• [Information]

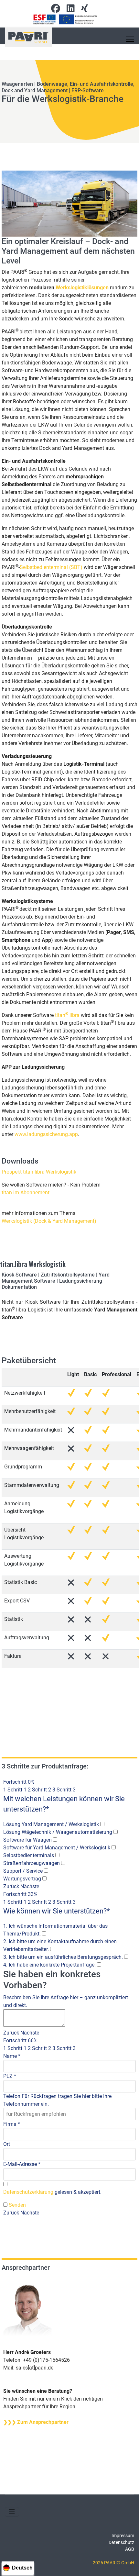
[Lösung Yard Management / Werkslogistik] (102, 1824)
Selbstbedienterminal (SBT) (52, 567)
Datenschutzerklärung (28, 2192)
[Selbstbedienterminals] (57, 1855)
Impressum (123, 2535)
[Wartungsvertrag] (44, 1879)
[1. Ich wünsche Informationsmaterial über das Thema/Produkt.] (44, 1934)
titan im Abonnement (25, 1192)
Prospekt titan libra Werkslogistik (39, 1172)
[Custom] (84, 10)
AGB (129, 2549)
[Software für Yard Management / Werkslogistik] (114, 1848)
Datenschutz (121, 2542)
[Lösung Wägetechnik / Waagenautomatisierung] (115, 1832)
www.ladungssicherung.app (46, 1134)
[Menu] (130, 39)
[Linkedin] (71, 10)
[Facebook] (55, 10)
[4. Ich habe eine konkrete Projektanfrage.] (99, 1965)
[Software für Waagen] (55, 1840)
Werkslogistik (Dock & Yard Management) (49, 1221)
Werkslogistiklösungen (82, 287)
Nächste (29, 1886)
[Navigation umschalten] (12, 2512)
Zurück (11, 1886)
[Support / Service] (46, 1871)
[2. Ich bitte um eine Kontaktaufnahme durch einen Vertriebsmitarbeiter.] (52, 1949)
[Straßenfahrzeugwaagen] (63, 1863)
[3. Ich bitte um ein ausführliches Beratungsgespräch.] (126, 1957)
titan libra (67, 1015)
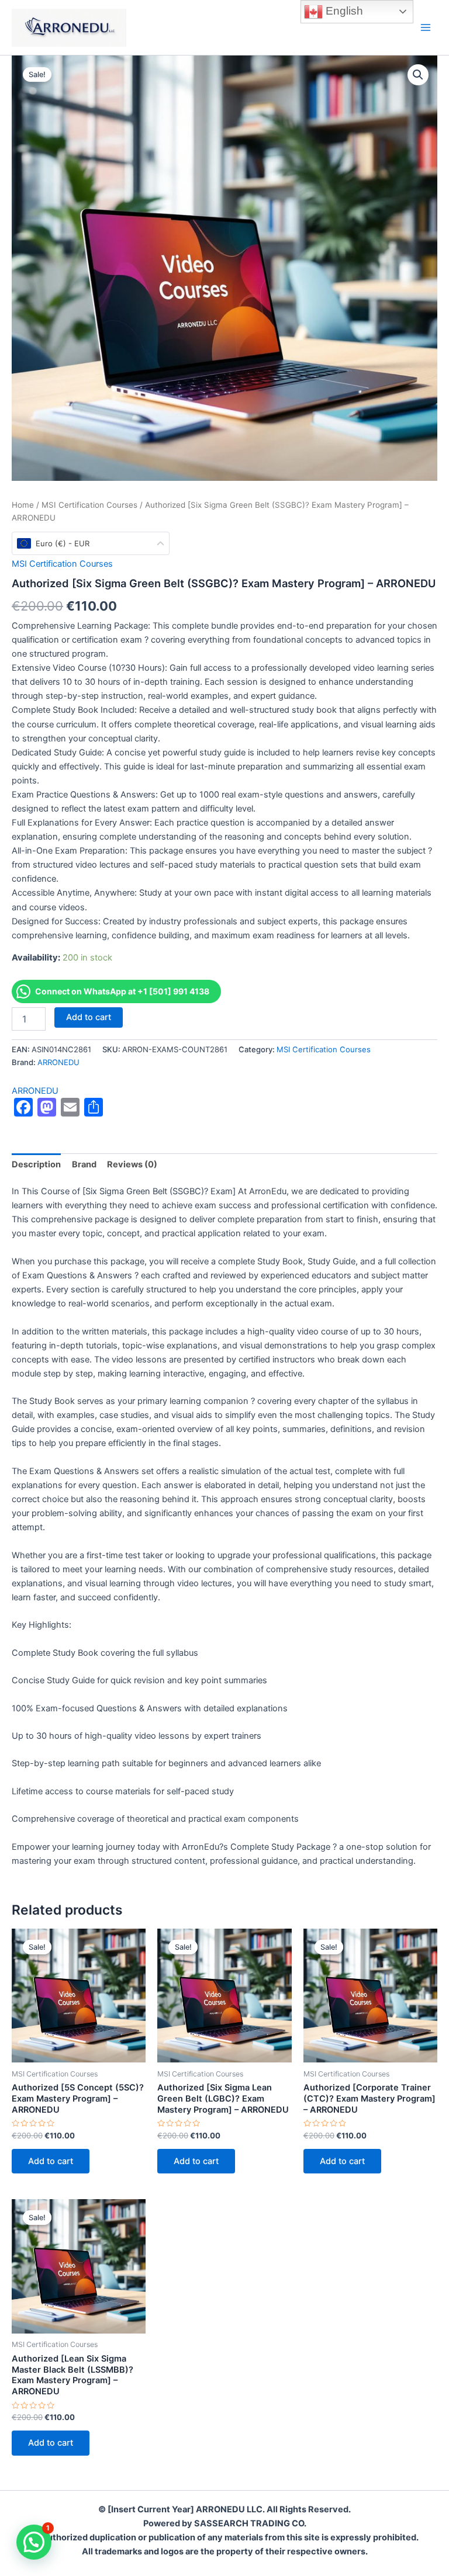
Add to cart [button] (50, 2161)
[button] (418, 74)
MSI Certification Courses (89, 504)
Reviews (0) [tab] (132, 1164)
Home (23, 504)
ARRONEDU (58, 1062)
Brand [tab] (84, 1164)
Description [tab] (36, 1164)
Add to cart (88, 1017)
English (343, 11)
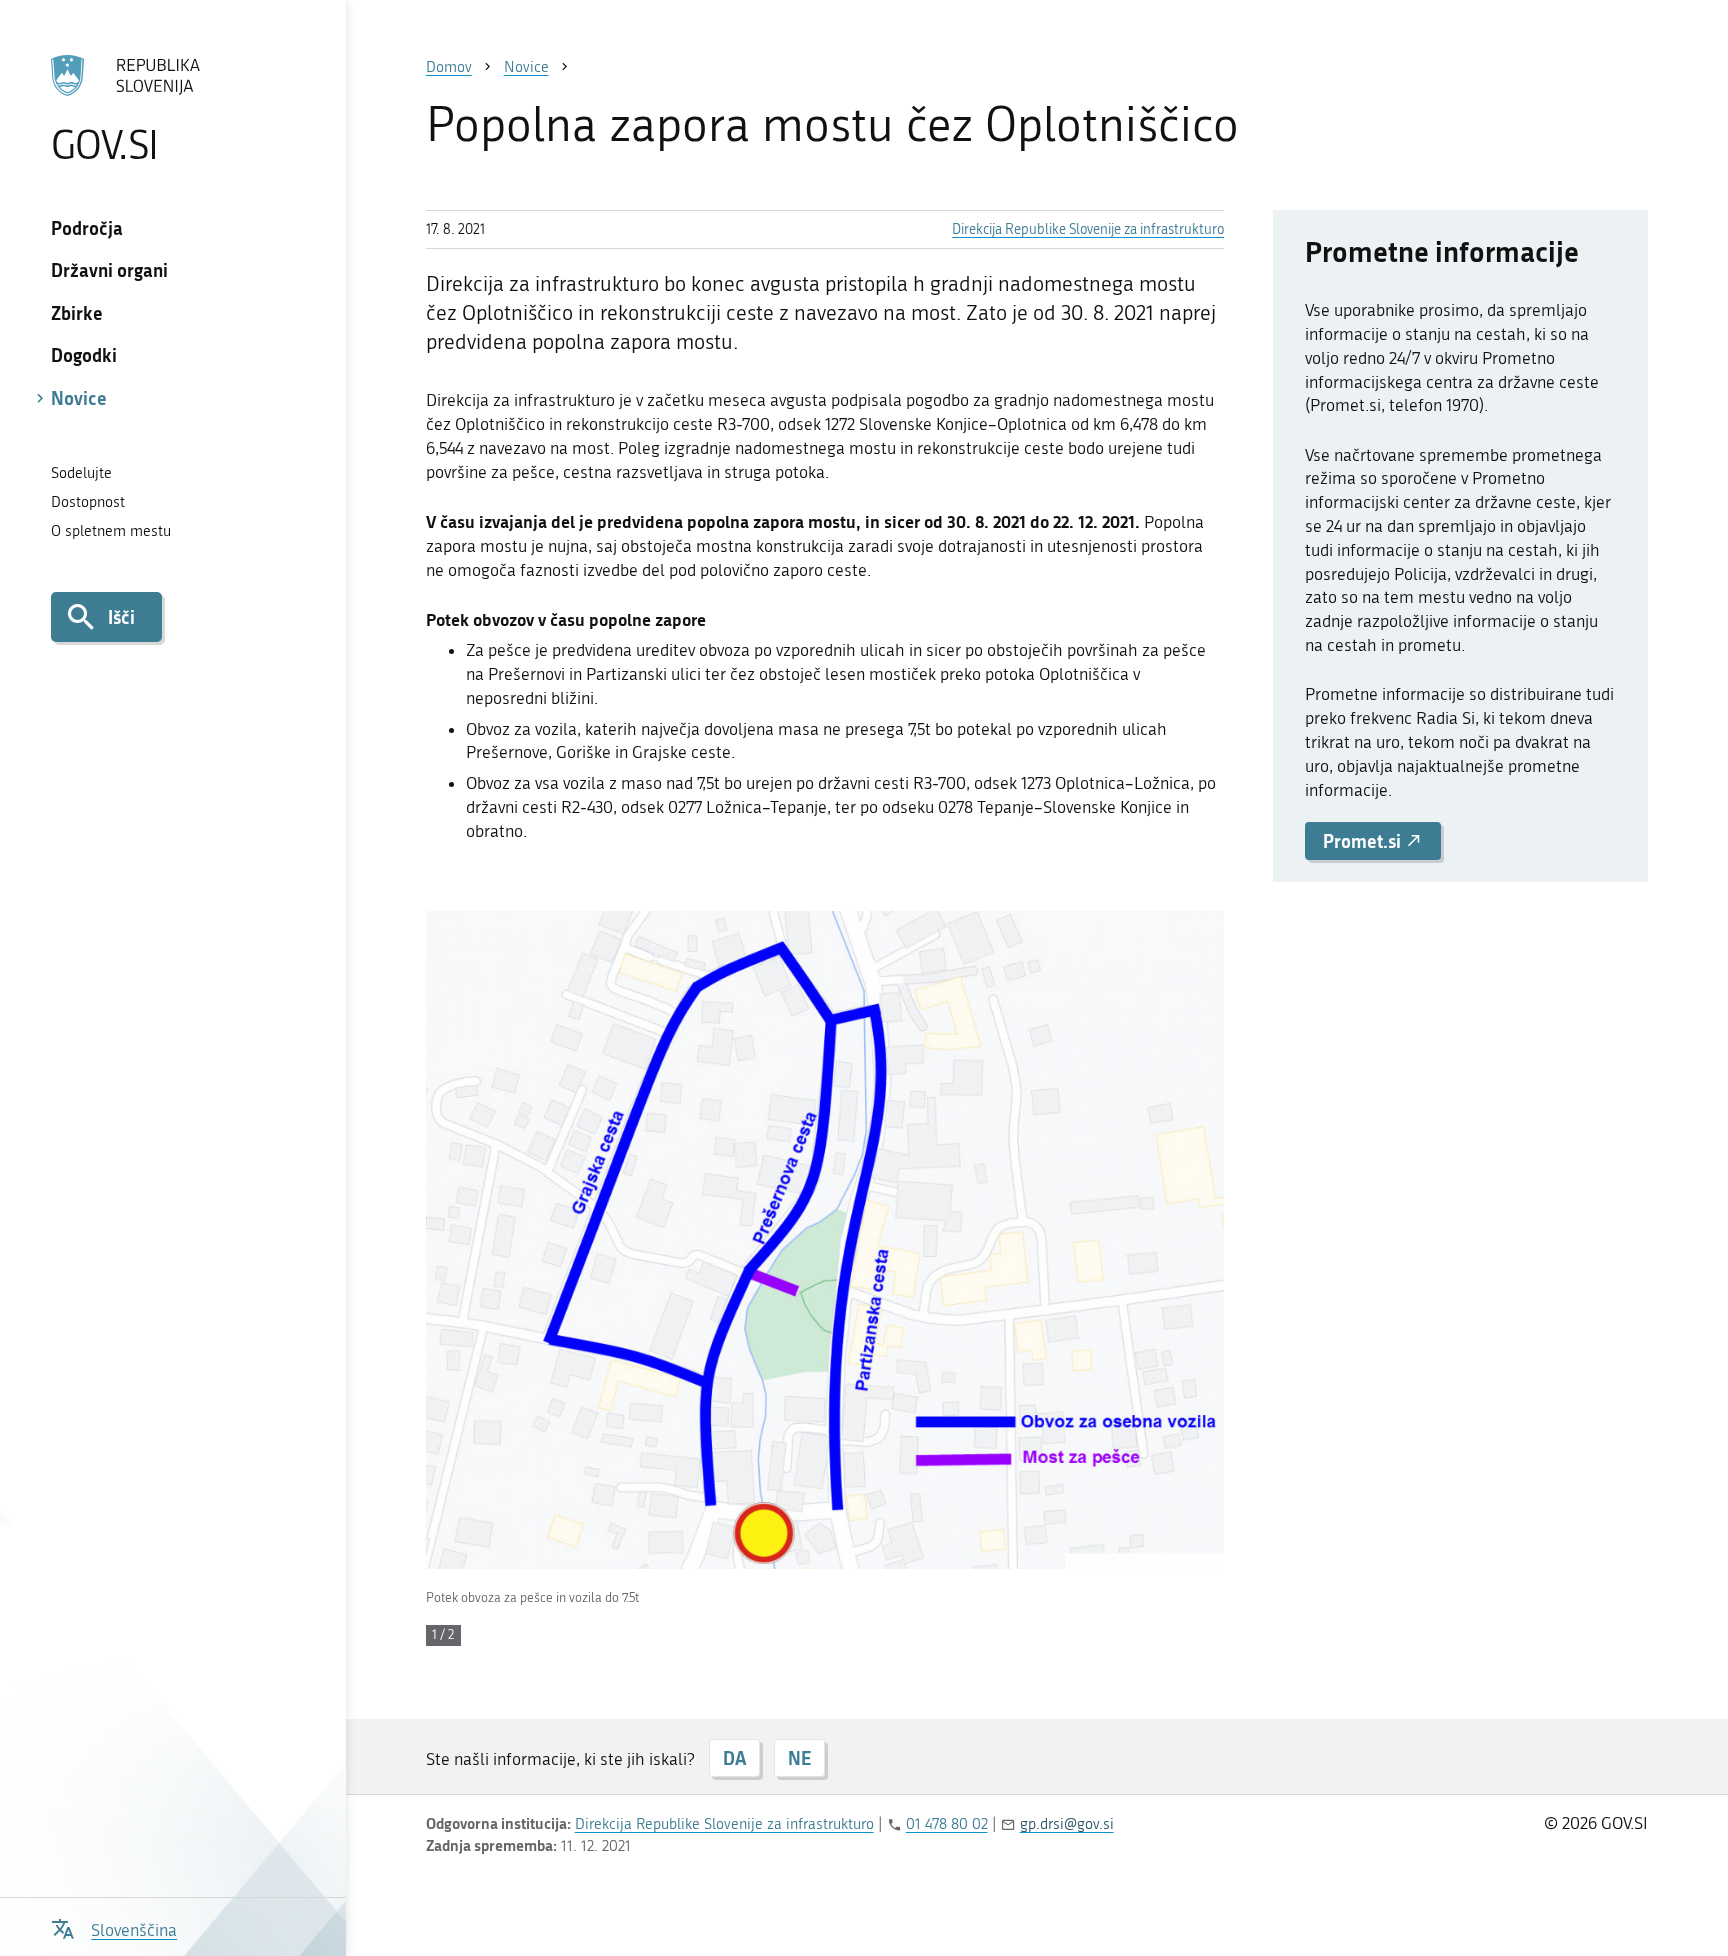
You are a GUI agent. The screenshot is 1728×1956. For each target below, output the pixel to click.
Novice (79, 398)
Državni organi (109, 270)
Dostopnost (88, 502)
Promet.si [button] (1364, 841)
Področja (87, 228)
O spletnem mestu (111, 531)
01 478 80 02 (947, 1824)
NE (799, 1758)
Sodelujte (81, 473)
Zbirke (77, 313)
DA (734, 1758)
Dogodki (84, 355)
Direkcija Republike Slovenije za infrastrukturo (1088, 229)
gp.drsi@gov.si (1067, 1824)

• [Activity]
Please repeat each record above precisely, with the pictures left out.

• [Exercise answer]
[Lösung Yard Management / Werkslogistik] (102, 1824)
Selbstbedienterminal (SBT) (52, 567)
Datenschutzerklärung (28, 2192)
[Selbstbedienterminals] (57, 1855)
Impressum (123, 2535)
[Wartungsvertrag] (44, 1879)
[1. Ich wünsche Informationsmaterial über das Thema/Produkt.] (44, 1934)
titan im Abonnement (25, 1192)
Prospekt titan libra Werkslogistik (39, 1172)
[Custom] (84, 10)
AGB (129, 2549)
[Software für Yard Management / Werkslogistik] (114, 1848)
Datenschutz (121, 2542)
[Lösung Wägetechnik / Waagenautomatisierung] (115, 1832)
www.ladungssicherung.app (46, 1134)
[Menu] (130, 39)
[Linkedin] (71, 10)
[Facebook] (55, 10)
[4. Ich habe eine konkrete Projektanfrage.] (99, 1965)
[Software für Waagen] (55, 1840)
Werkslogistik (Dock & Yard Management) (49, 1221)
Werkslogistiklösungen (82, 287)
Nächste (29, 1886)
[Navigation umschalten] (12, 2512)
Zurück (11, 1886)
[Support / Service] (46, 1871)
[2. Ich bitte um eine Kontaktaufnahme durch einen Vertriebsmitarbeiter.] (52, 1949)
[Straßenfahrzeugwaagen] (63, 1863)
[3. Ich bitte um ein ausführliches Beratungsgespräch.] (126, 1957)
titan libra (67, 1015)
Add to cart [button] (50, 2161)
[button] (418, 74)
MSI Certification Courses (89, 504)
Reviews (0) [tab] (132, 1164)
Home (23, 504)
ARRONEDU (58, 1062)
Brand [tab] (84, 1164)
Description [tab] (36, 1164)
Add to cart (88, 1017)
English (343, 11)
You are a GUI agent. The screenshot is 1728×1956. For each target below, output the pixel to click.
Novice (79, 398)
Državni organi (109, 270)
Dostopnost (88, 502)
Promet.si [button] (1364, 841)
Področja (87, 228)
O spletnem mestu (111, 531)
01 478 80 02 (947, 1824)
NE (799, 1758)
Sodelujte (81, 473)
Zbirke (77, 313)
DA (734, 1758)
Dogodki (84, 355)
Direkcija Republike Slovenije za infrastrukturo (1088, 229)
gp.drsi@gov.si (1067, 1824)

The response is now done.